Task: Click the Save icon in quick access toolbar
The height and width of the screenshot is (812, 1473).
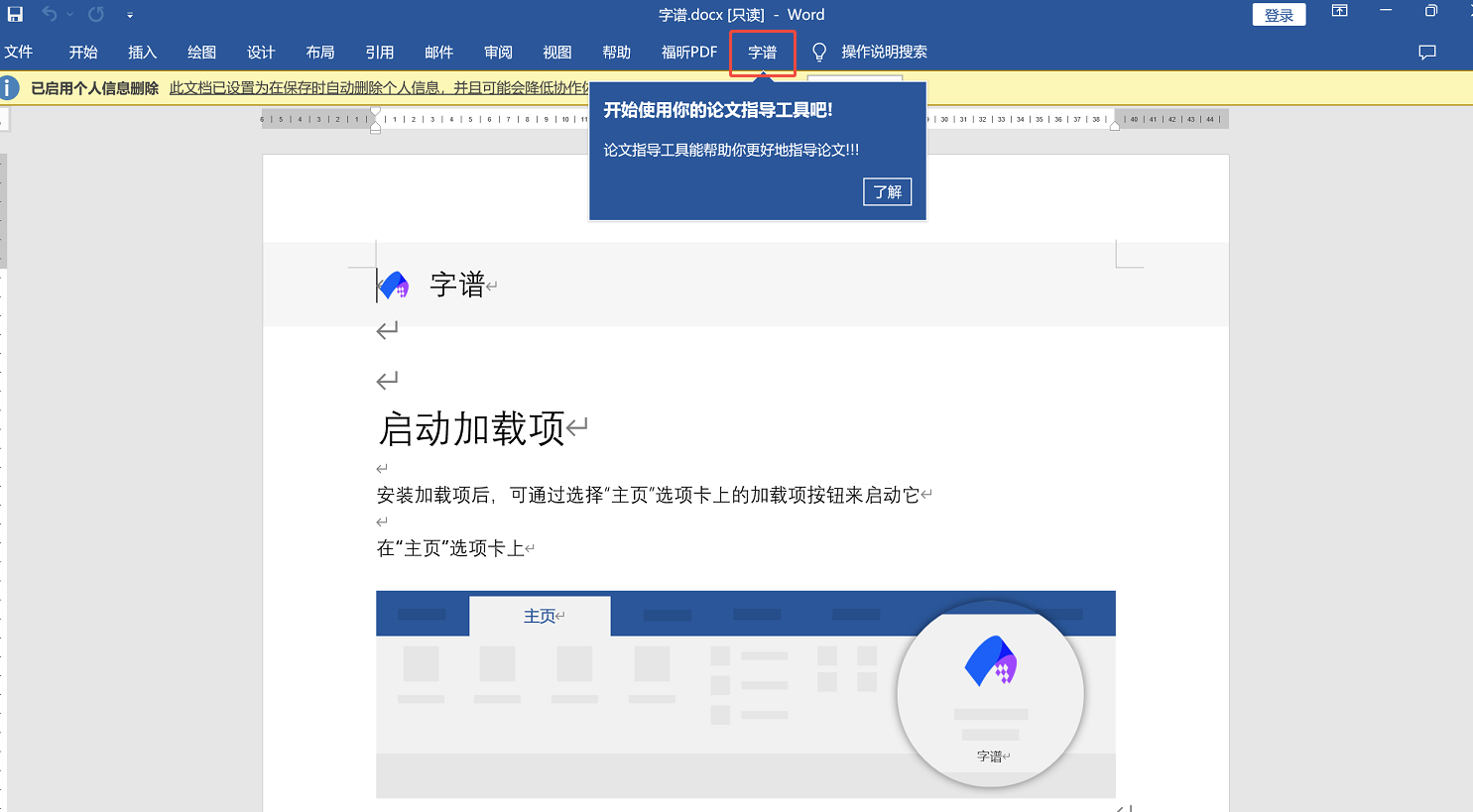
######
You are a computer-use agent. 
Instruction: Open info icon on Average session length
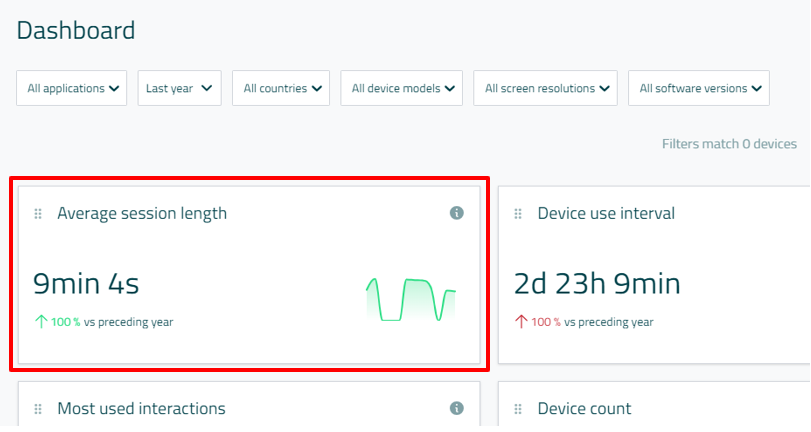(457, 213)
######
**THE PROBLEM:** Beginning at the line with "Task: Click the" and ending at the line with "The height and", reproduce each line of the data above exactly, and add no other lines.

**EXERCISE RESULT:**
Task: Click the Save icon in quick access toolbar
The height and width of the screenshot is (812, 1473).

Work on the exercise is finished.